Ces derniers jours, dans les couloirs ministériels, la lassitude avait rapidement fait place à la colère. De plus en plus rares étaient celles et ceux à vouloir parler de la situation actuelle, ou ne serait-ce qu’en blablater. « Franchement, il n’y a rien à dire. On est chez les fous », confiait en début de semaine un membre du gouvernement démissionnaire. Les mots pour qualifier le chef de l’État ont rarement été aussi durs. L’attente a surtout agi comme un révélateur de la faiblesse de son pouvoir. Et la façon dont il s’y accroche a créé un malaise pâteux.
Car non content d’avoir balayé la proposition du NFP en dépit de toute logique démocratique, le président de la République a aussi choisi de s’en remettre au Rassemblement national (RN) pour désigner son futur premier ministre.

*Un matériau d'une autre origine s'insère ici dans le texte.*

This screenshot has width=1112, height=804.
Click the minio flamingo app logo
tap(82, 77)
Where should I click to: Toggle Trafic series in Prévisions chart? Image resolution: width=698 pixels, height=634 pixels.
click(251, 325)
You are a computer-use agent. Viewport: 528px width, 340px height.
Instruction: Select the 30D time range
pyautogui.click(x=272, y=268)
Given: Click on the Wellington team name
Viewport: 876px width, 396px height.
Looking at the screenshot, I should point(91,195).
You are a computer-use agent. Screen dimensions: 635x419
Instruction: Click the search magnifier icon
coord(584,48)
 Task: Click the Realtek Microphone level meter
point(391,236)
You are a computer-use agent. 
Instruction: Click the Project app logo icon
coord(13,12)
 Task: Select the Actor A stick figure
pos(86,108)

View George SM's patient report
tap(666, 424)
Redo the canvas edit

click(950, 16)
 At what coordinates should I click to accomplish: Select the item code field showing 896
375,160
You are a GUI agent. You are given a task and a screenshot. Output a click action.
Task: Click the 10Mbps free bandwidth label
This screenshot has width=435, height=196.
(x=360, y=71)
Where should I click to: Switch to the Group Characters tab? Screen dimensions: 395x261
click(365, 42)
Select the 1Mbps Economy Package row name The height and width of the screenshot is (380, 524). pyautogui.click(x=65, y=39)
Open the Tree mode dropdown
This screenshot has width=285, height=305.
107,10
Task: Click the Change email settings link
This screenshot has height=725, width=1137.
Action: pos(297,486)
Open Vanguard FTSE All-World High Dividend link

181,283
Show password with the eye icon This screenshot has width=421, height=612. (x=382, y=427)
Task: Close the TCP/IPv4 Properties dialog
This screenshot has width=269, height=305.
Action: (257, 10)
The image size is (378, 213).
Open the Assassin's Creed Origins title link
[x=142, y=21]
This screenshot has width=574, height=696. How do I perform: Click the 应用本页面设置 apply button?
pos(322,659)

Le message du 7 juillet était pourtant clair : ce jour-là, une majorité de Français·es se sont mobilisé·es pour empêcher l’extrême droite d’accéder au pouvoir. Mais deux mois plus tard, c’est pourtant Marine Le Pen qui a posé ses « conditions » pour ne pas censurer le futur gouvernement.
Incapable d’imaginer une autre chorégraphie que ce pas de deux continuel avec le RN, Emmanuel Macron a fini par se laisser guider par celui-ci. Le parti de Jordan Bardella et ses alliés l’ont d’ailleurs bien compris, d’où leur plaisir manifeste à enrayer la mécanique, dans l’espoir de pousser ce qu’ils considèrent, eux aussi, être « la seule solution », pour reprendre les mots d’Éric Ciotti : le départ du chef de l’État.